# Exercise:
Count every line below containing "computer"; state the number only.

[Start of section]

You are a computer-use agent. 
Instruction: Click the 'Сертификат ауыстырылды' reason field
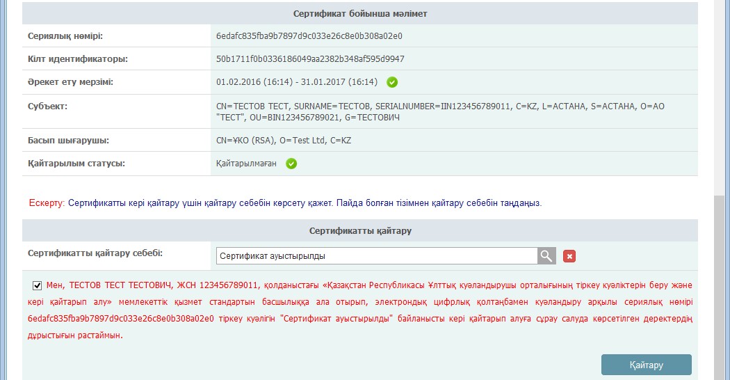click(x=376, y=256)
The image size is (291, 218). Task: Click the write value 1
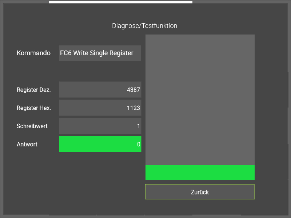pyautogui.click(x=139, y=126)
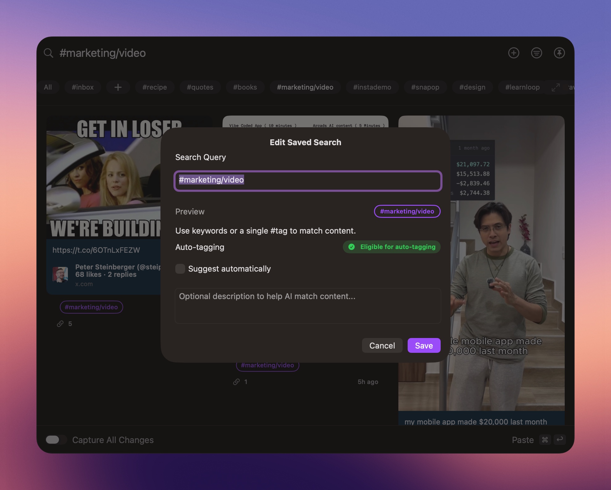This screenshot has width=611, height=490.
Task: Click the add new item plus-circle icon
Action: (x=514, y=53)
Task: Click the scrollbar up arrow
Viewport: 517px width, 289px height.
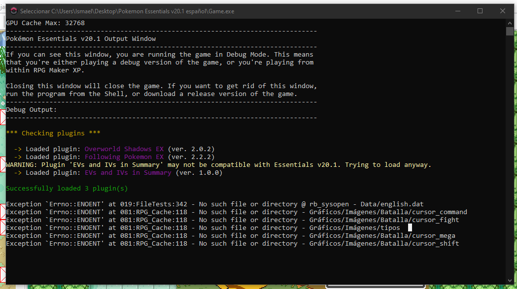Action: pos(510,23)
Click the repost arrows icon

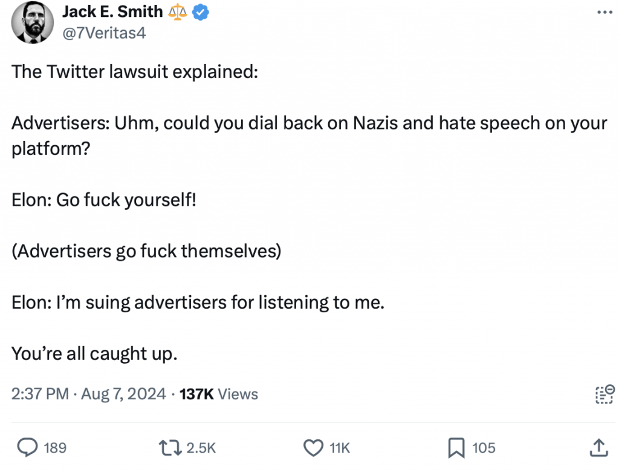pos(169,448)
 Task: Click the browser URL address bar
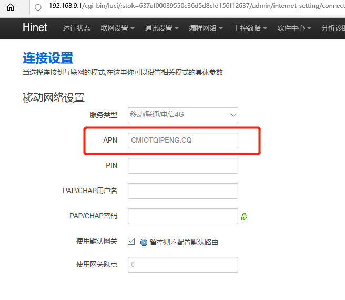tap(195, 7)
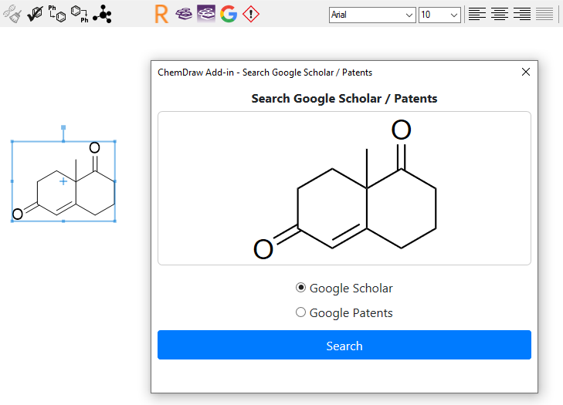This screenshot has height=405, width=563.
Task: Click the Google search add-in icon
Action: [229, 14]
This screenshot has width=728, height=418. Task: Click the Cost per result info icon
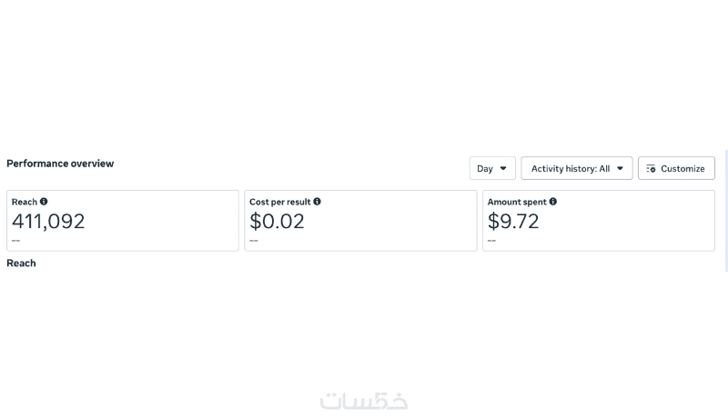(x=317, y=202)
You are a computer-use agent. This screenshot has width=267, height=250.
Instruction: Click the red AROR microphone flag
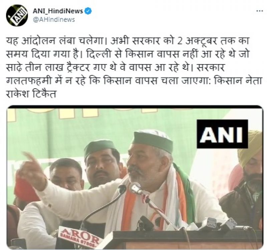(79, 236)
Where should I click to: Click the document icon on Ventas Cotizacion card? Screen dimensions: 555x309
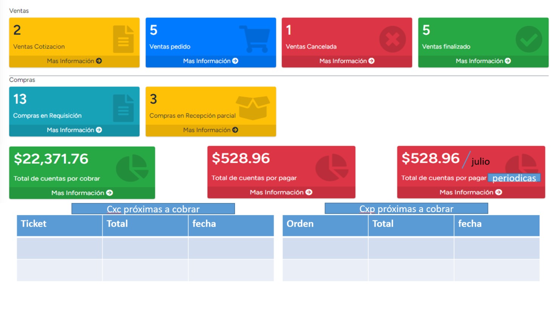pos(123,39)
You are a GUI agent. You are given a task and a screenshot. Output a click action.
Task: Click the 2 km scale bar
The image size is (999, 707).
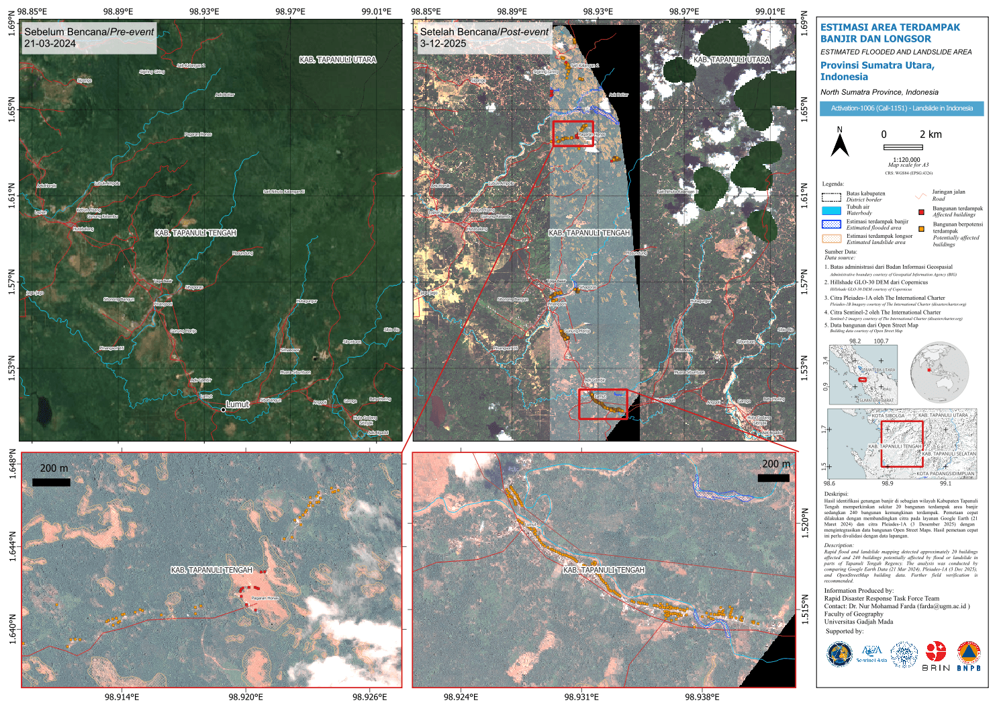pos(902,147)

[End of section]
[Start of section]

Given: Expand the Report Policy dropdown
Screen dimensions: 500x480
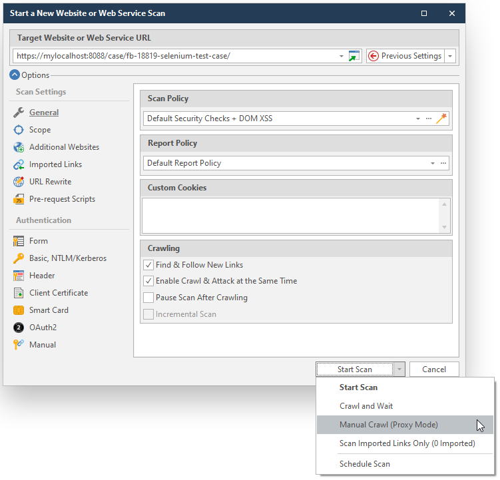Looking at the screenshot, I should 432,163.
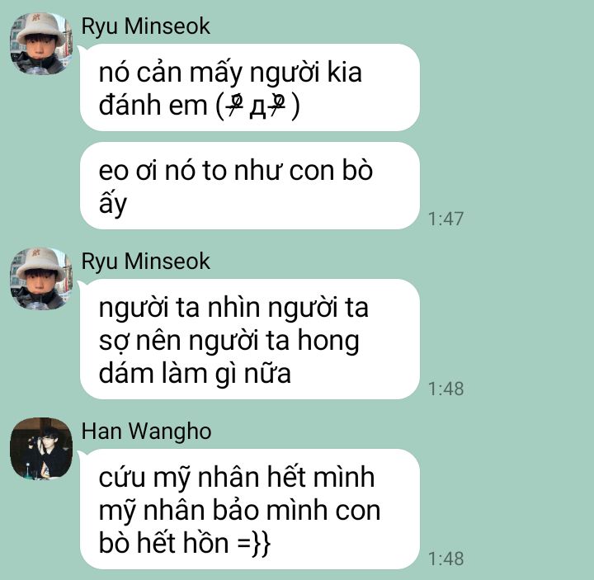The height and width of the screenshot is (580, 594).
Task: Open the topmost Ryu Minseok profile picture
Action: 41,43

[End of section]

# Result below:
2